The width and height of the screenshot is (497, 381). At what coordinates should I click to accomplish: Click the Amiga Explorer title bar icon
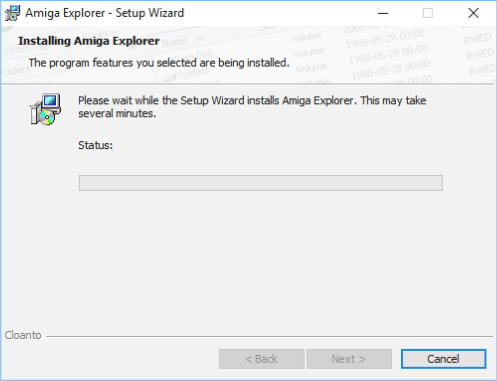[12, 13]
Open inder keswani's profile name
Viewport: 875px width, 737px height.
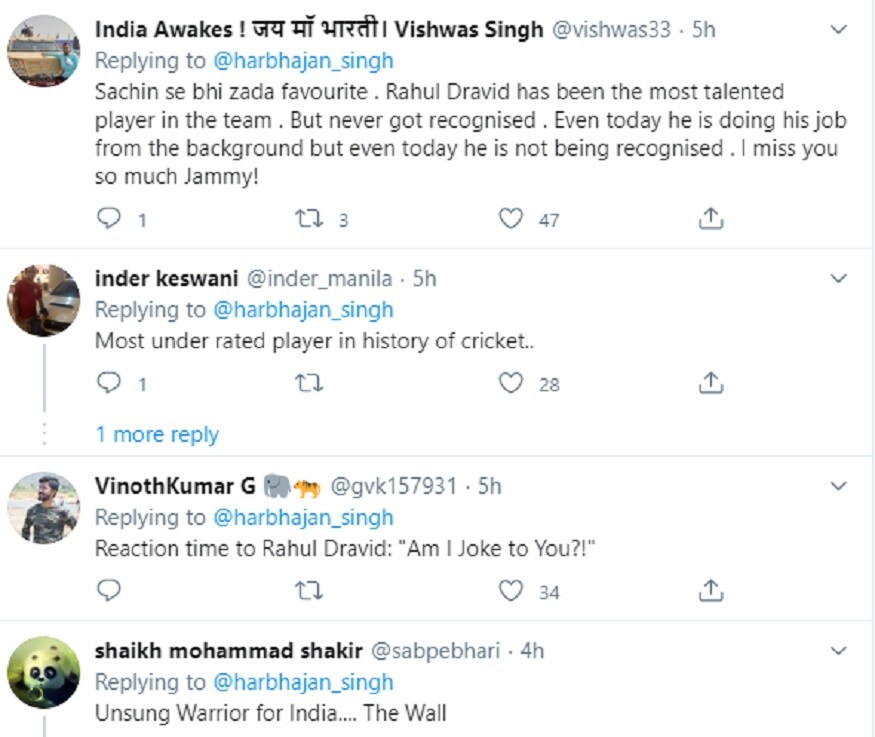[x=166, y=278]
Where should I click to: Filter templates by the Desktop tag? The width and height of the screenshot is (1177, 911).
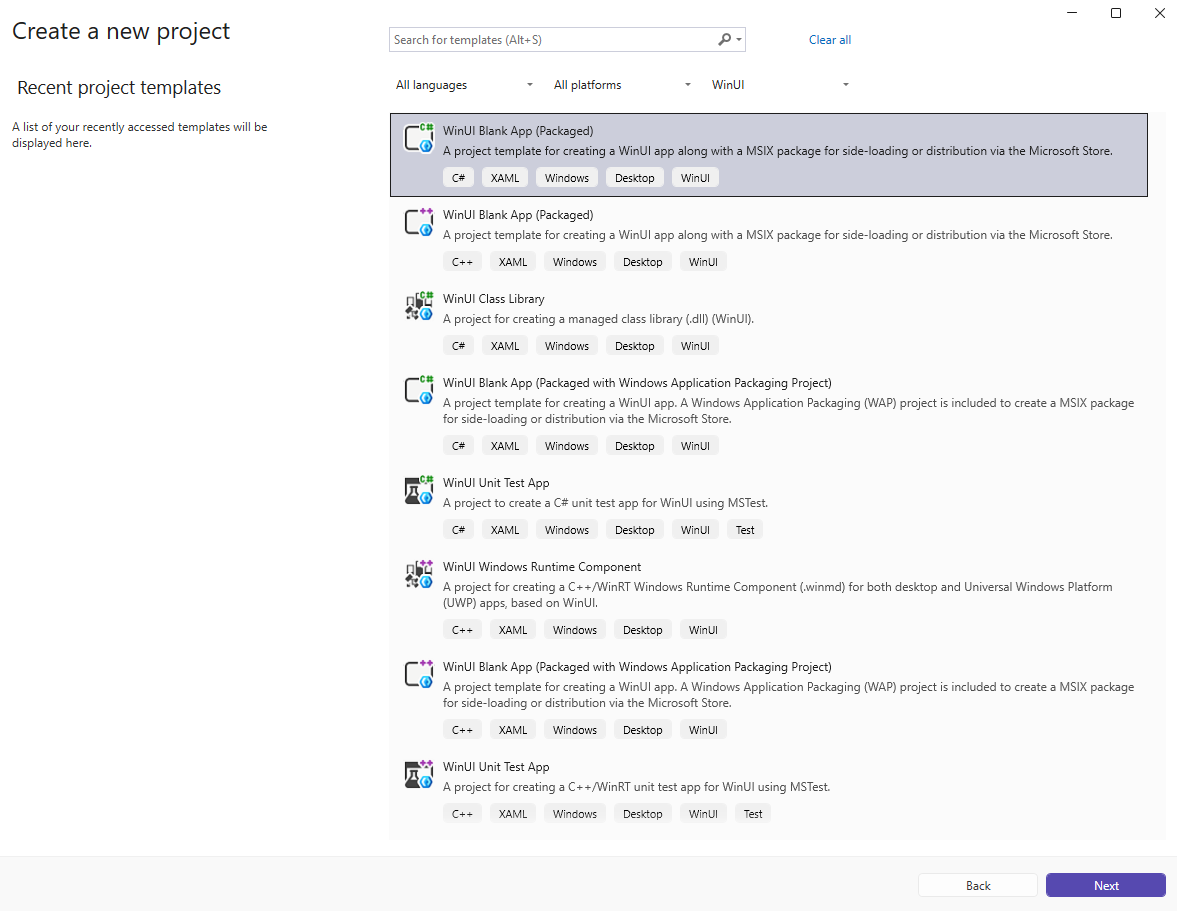[x=634, y=177]
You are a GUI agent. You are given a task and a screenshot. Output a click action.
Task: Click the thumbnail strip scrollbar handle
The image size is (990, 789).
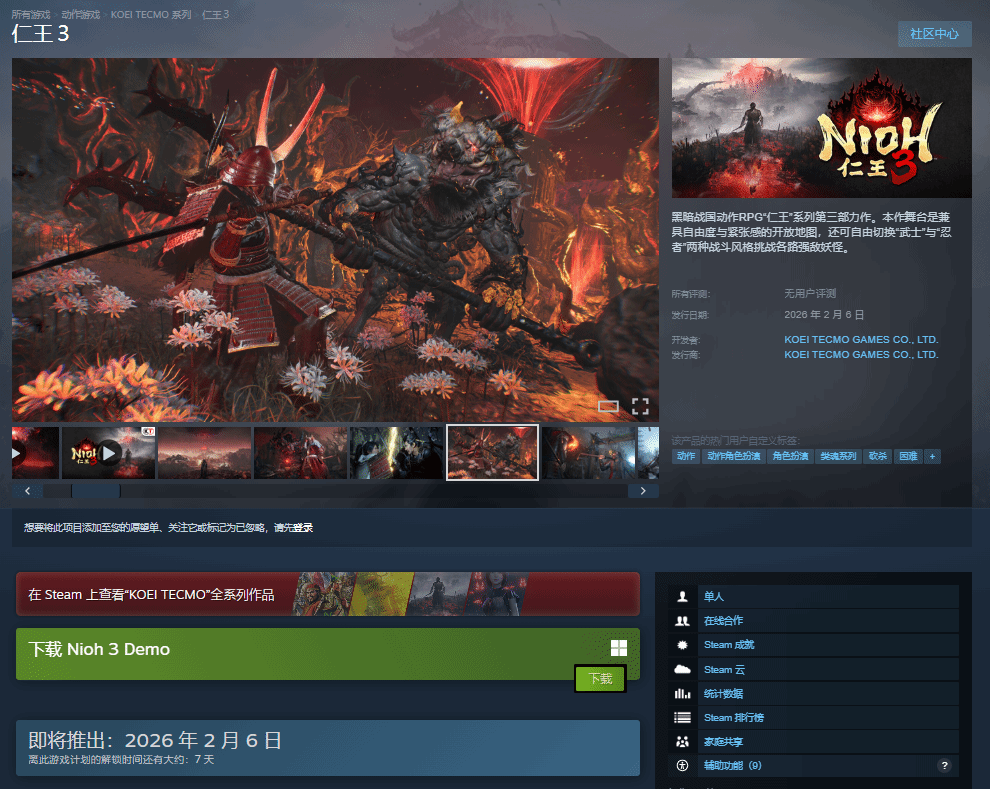[95, 491]
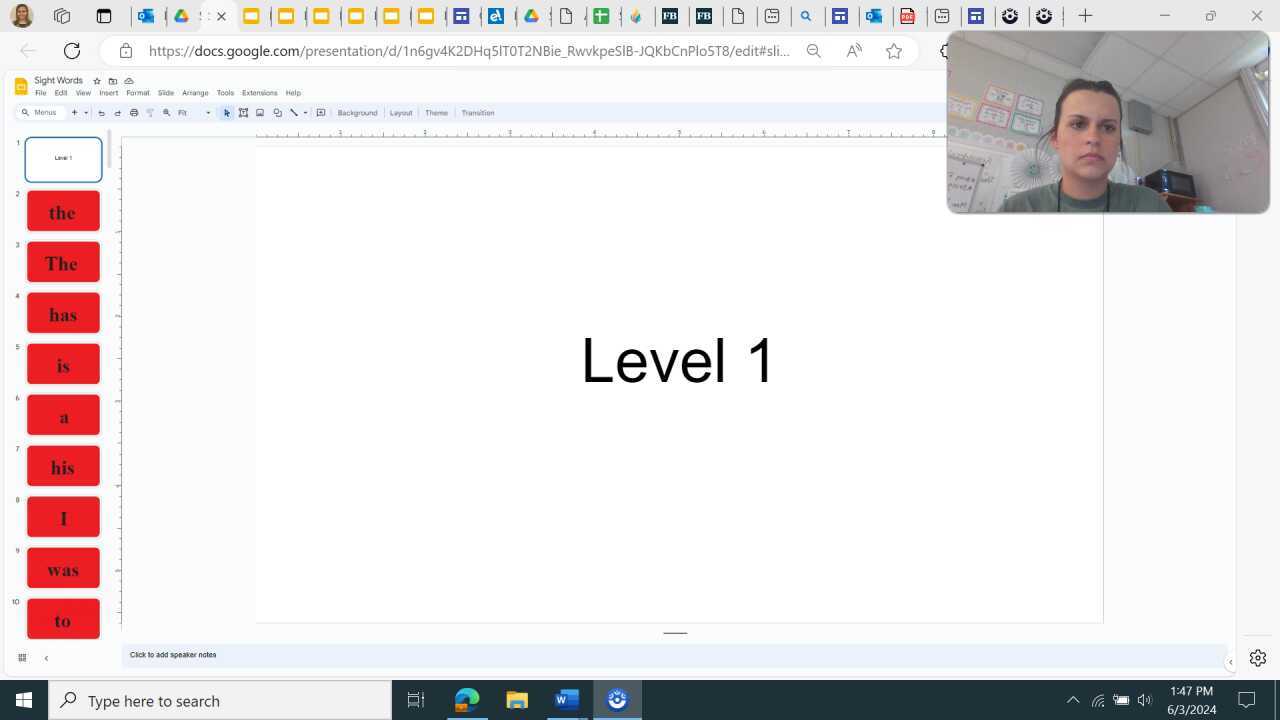Click the Undo icon
The image size is (1280, 720).
(101, 112)
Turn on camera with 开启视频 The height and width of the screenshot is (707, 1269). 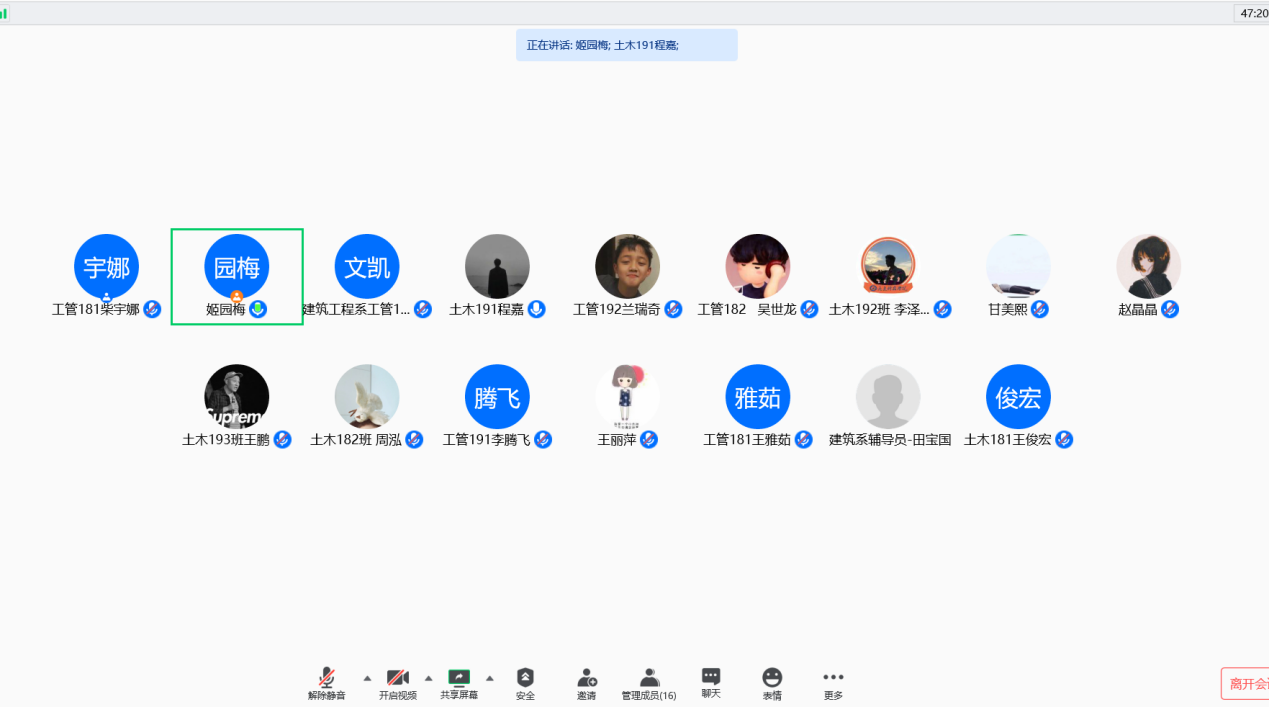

● **Directions for this task**: Beginning with the line that contains "Task: Click the" and ending with the last line of the data, transcribe each line exactly; pictures stay out.

● **Result for this task**:
Task: Click the thumbnail strip scrollbar handle
The image size is (990, 789).
[95, 491]
Click the Undo icon
The image size is (1280, 720).
(101, 112)
Turn on camera with 开启视频 The height and width of the screenshot is (707, 1269). 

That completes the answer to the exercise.